What you need to do: Please restate each line of the data that follows word for word, skipping any image.

++++++++++

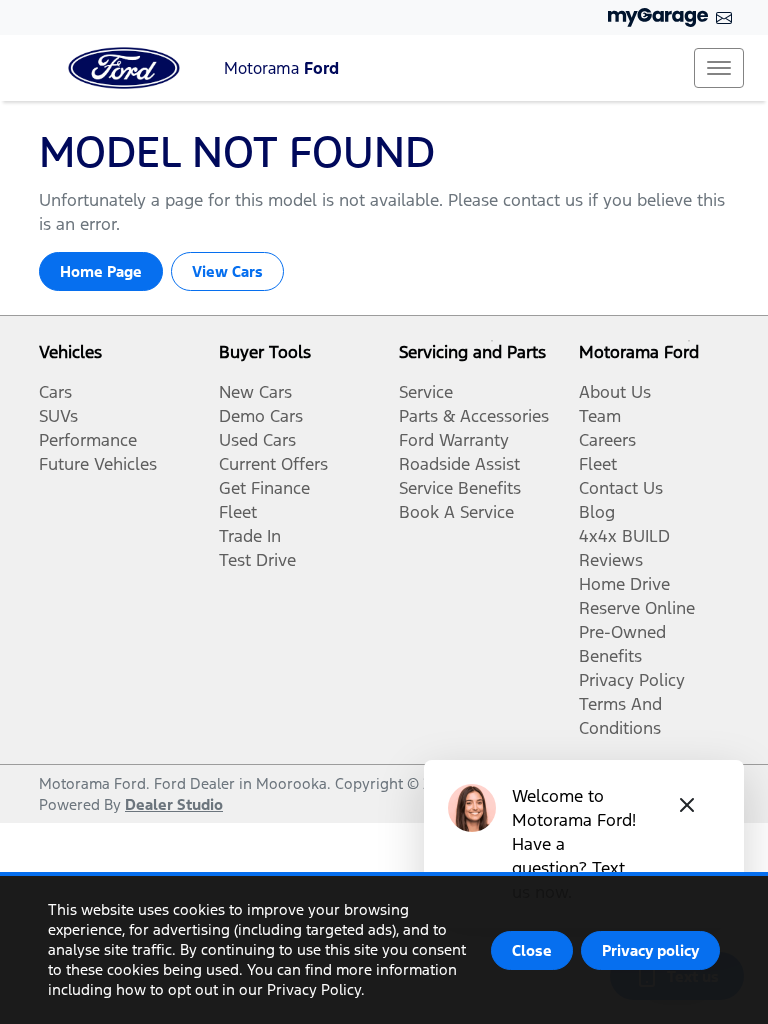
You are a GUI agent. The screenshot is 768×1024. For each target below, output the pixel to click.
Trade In (250, 536)
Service (426, 392)
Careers (607, 440)
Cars (55, 392)
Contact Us (621, 488)
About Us (615, 392)
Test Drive (257, 560)
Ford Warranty (454, 440)
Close (532, 950)
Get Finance (264, 488)
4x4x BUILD (624, 536)
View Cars (227, 271)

++++++++++

Task response:
You are a GUI agent. The screenshot is 768×1024. For each target below, output the pixel to click.
Trade In (250, 536)
Service (426, 392)
Careers (607, 440)
Cars (55, 392)
Contact Us (621, 488)
About Us (615, 392)
Test Drive (257, 560)
Ford Warranty (454, 440)
Close (532, 950)
Get Finance (264, 488)
4x4x BUILD (624, 536)
View Cars (227, 271)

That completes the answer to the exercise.